If scans/projects share the same source folder, keep NumberOfScansToProcessInParallel to a minimum as multiple concurrent access attempts may cause failure and you may have to repeat the export.

Keeping the Interval Long Enough

The service runs in a loop with intervals in which it remains idle for ExportIntervalInMinutes minutes in order to implement a backoff-retry system. If an export attempt fails due to lack of access to a source folder or too many requests on ELK, the system attempts the export again in the next iteration. This interval grants the system time to recover. It is recommended to set it to at least ExportIntervalInMinutes = 60.

Best Practices

This section describes techniques for ensuring good performance and system usage.

Recommendations for appsettings.json

Notice

  • To ensure good performance, use a small number of scan results for each document in the key NumberOfResultsPerDocument, for example between 1 and 10.

  • In case of incorrect input in the appsettings.json file when starting the service, errors appear in the logs pointing to the specific issue.

Caution

Since the SAST data model encounters changes, it is good practice to manage one named index in Elasticsearch per SAST version, for example scans_89 for SAST v8.9.0.

Windows Service Creation and Configuring Permissions

After configuring CxArchive, perform the following tasks to complete the installation process:

  • Create Windows Service

  • Give the Windows service the required permissions

  • Give the artifacts folder (“C:\Checkmarx\CxArchive”) the required permissions

  • Give the source code folders the required permissions

Creating the Windows Service

To create the Windows service, run the following commands in a CMD command line with Administrator privileges:

## Create windows service
# binPath should point to actual CxArchive.Api.dll in case you chose a different installation path for your CxArchive folder
sc create CxArchive start= delayed-auto binpath= "dotnet C:\Checkmarx\CxArchive\CxArchive.Api.dll --run-as-winservice" displayname=CxArchive

## Add the description to the win service
sc description CxArchive "Checkmarx Archiving Service"
Providing Windows Service Permissions to CxArchive

Once the CxArchive Windows service has been created, you have to grant it user/network permissions to access the CxSAST database, the binaries folder and the sources folder path.

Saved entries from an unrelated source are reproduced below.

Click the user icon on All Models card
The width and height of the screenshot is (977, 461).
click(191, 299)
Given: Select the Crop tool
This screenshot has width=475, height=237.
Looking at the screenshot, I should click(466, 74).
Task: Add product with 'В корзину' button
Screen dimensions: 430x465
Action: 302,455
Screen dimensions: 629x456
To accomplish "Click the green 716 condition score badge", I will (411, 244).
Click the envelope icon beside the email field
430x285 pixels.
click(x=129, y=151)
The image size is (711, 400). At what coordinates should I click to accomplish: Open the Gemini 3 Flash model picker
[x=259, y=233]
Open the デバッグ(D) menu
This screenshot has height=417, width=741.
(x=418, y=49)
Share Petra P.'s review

To facilitate this, follow the instructions below:

  1. Access your Windows service in “Services“ view.

    6436186853.png
  2. Right click the service and select Properties.

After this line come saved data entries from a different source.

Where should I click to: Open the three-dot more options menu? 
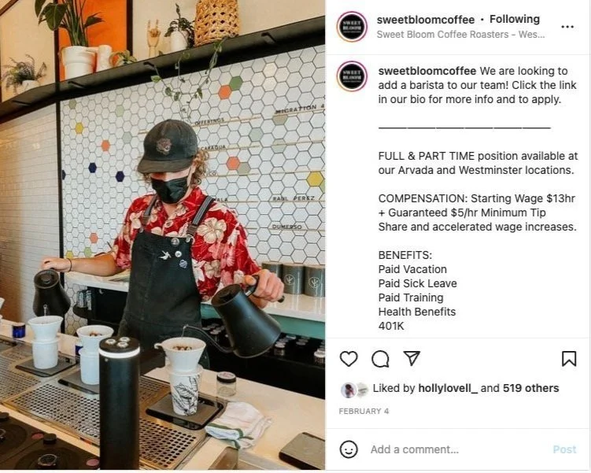(567, 27)
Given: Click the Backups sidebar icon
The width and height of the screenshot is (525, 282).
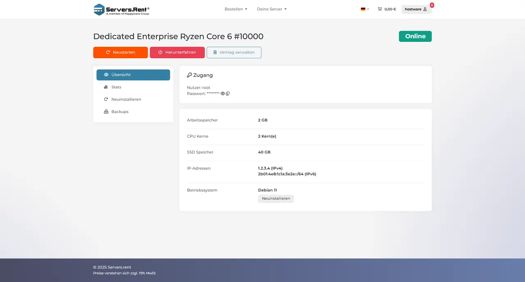Looking at the screenshot, I should point(106,112).
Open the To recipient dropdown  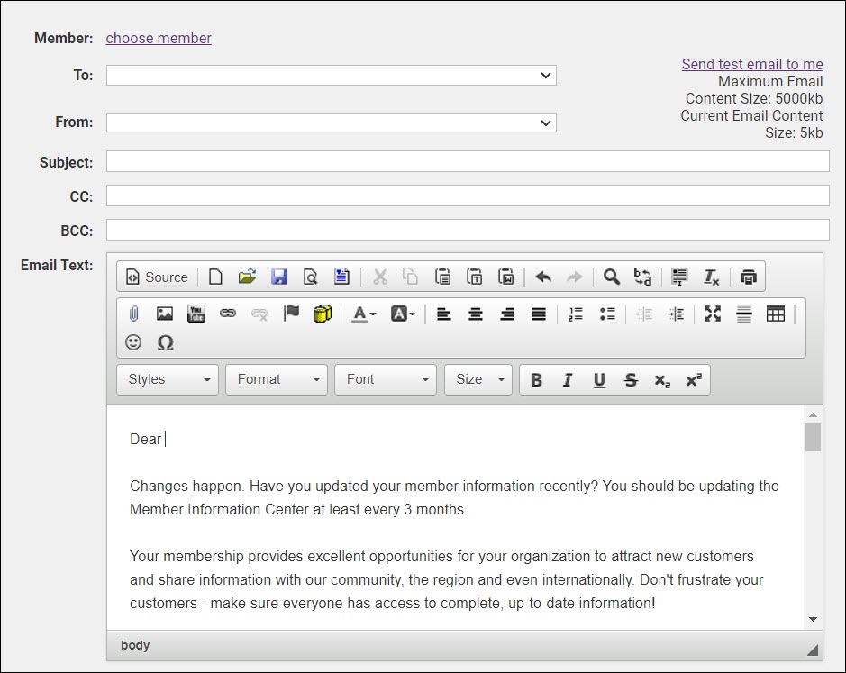(331, 76)
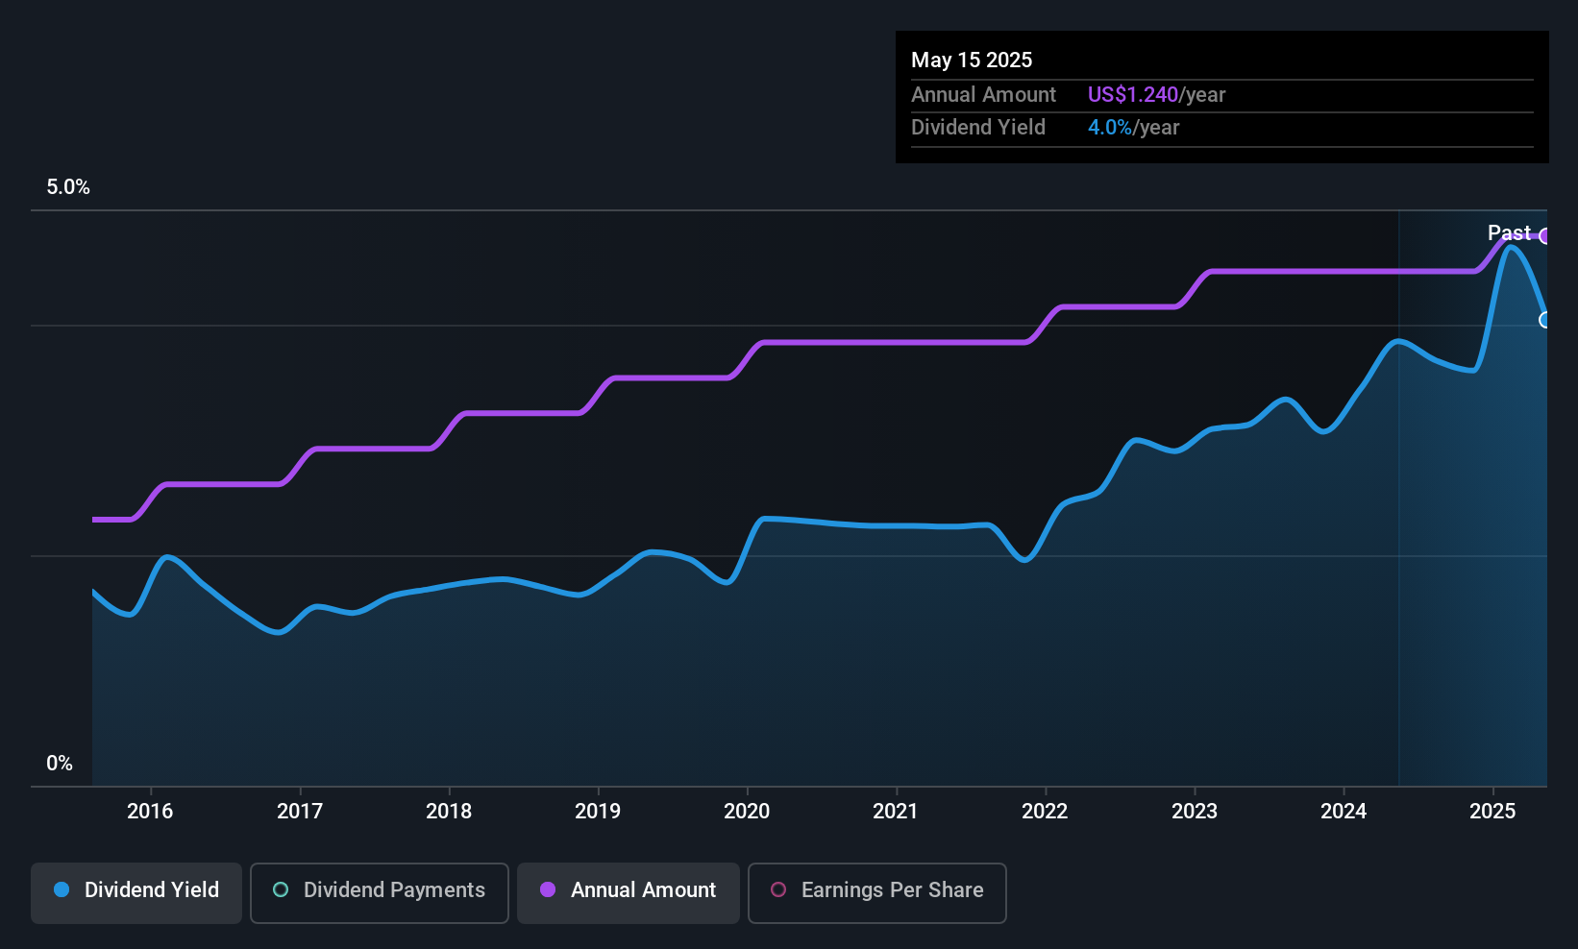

  3. On the Log On tab, click This account and then Browse.

  4. Click Advanced, then Find Now and from the search results, select the same user applied to your SAST services. In this example, it was the Network Service user.

  5. Click OK and grant it full permissions by checking the Full control checkbox.

Granting Source Code Permissions to Binaries Folder and Exported Scans

You must grant source code permissions to the CxArchive folder containing the binaries and to the exported source code folder you defined as follows:

  1. Open the CxArchive folder, right-click and select Properties from the menu.

    6436186856.png
  2. Click the Security tab and then select Edit and Add.

  3. Click Advanced, then Find Now and from the search results, select the same user as applied to SAST services and CxArchive Windows Service.

    6436186859.png
  4. Click OK and grant full permissions by checking the Full control checkbox,

  5. Click Apply and then OK.

Repeat these instructions for the source folder and you can start your CxArchive Windows Service in your Services view.